All new plans must cover certain preventive services such as mammograms and colonoscopies without charging a deductible, co-pay or coinsurance. Women's Preventive Services – including: well-woman visits; gestational diabetes screening; human papillomavirus (HPV) DNA testing for women age 30 and older; sexually transmitted infection counseling; human immunodeficiency virus (HIV) screening and counseling; FDA-approved contraceptive methods and contraceptive counseling; breastfeeding support, supplies and counseling; and domestic violence screening and counseling – will be covered without cost sharing. The requirement to cover FDA-approved contraceptive methods is also known as the contraceptive mandate.

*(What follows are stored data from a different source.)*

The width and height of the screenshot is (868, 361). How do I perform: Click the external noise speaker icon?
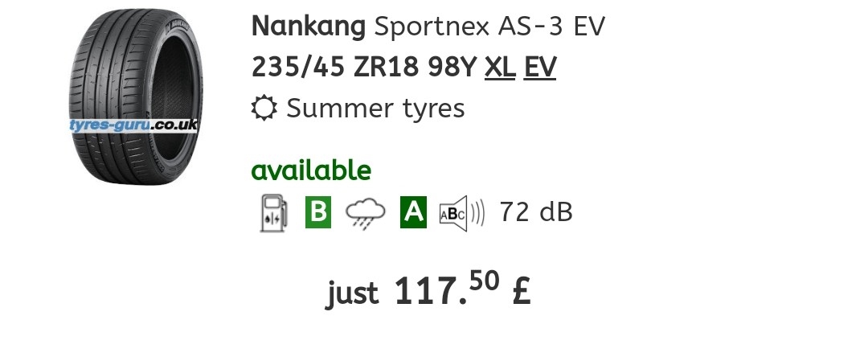[461, 213]
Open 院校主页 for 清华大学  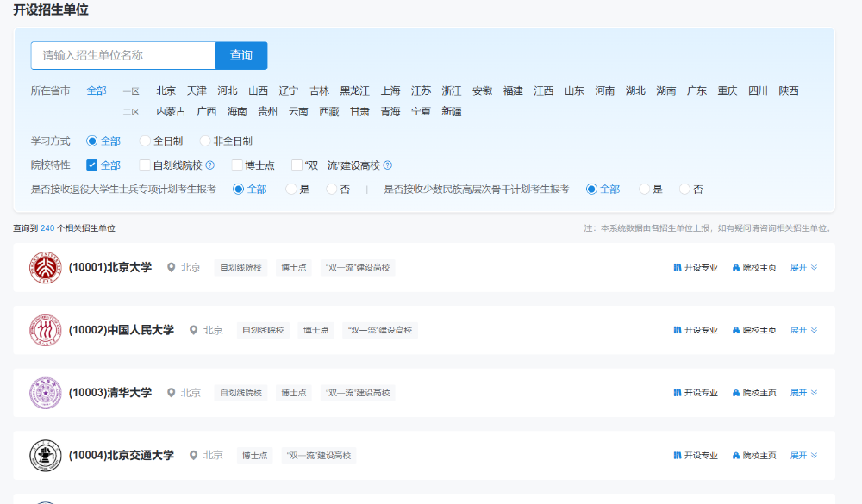point(754,393)
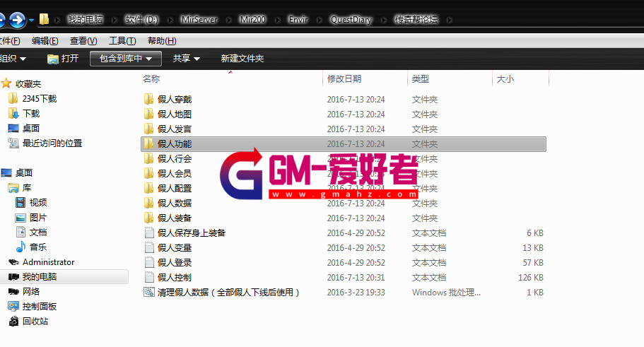Viewport: 644px width, 347px height.
Task: Click the 假人控制 text document icon
Action: [148, 278]
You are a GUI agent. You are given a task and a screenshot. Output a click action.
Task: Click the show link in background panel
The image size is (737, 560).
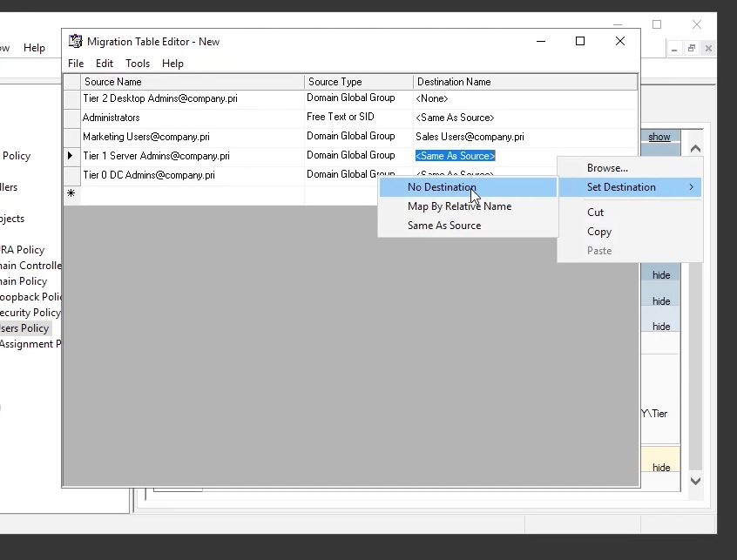coord(659,137)
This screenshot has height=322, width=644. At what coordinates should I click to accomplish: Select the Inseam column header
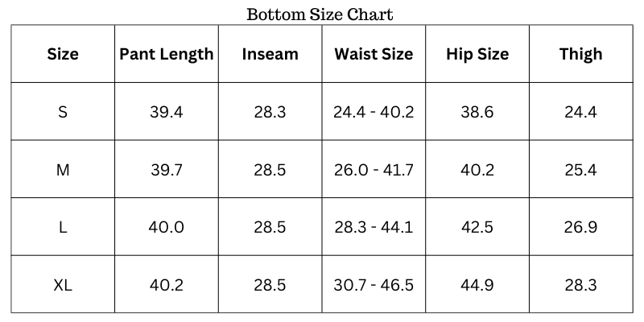click(270, 55)
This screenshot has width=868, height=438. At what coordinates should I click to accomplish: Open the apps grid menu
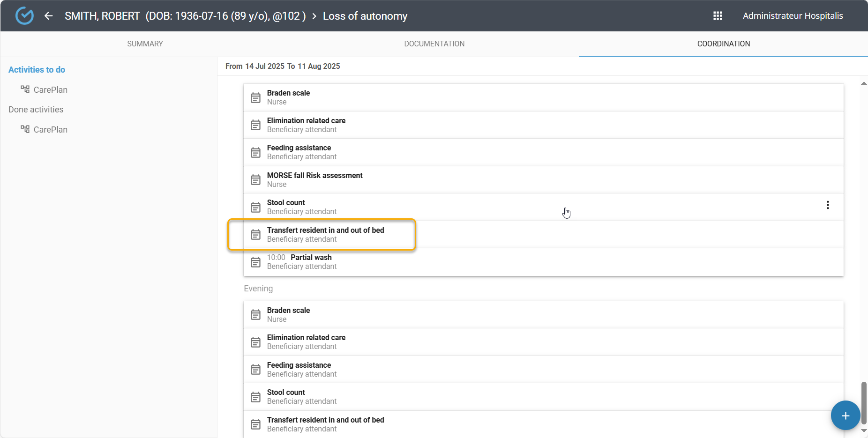tap(718, 16)
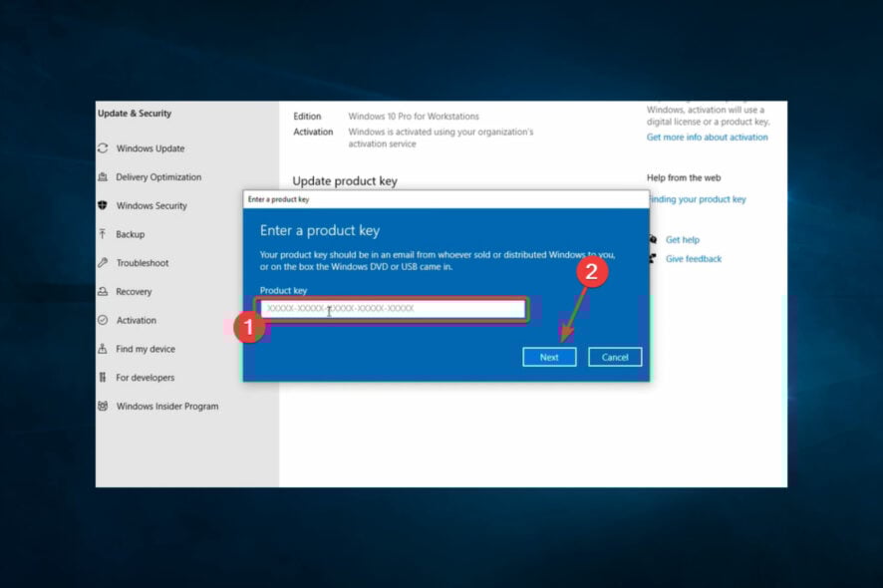Open Windows Security via its shield icon
Screen dimensions: 883x588
coord(103,206)
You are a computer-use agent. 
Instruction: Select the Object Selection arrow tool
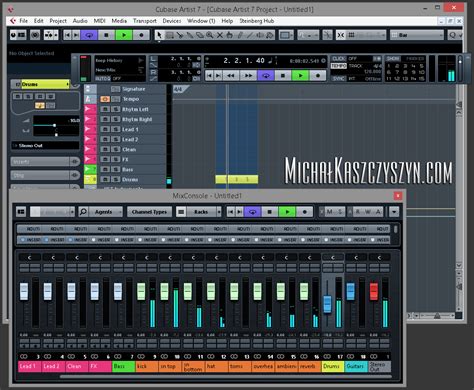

The Centers for Medicare & Medicaid Services (CMS) will begin the Readmissions Reduction Program, which requires CMS to reduce payments to IPPS hospitals with excess readmissions, effective for discharges beginning on October 1, 2012. The regulations that implement this provision are in subpart I of 42 CFR part 412 (§412.150 through §412.154). Starting in October, an estimated total of 2,217 hospitals across the nation will be penalized; however, only 307 of these hospitals will receive this year's maximum penalty, i.e., 1 percent off their base Medicare reimbursements. The penalty will be deducted from reimbursements each time a hospital submits a claim starting Oct. 1. The maximum penalty will increase after this year, to 2 percent of regular payments starting in October 2013 and then to 3 percent the following year. As an example, if a hospital received the maximum penalty of 1 percent and it submitted a claim for $20,000 for a stay, Medicare would reimburse it $19,800. Together, these 2,217 hospitals will forfeit more than $280 million in Medicare funds over the next year, i.e., until October 2013, as Medicare and Medicaid begin a wide-ranging push to start paying health care providers based on the quality of care they provide. The $280 million in penalties comprises about 0.3 percent of the total amount hospitals are paid by Medicare.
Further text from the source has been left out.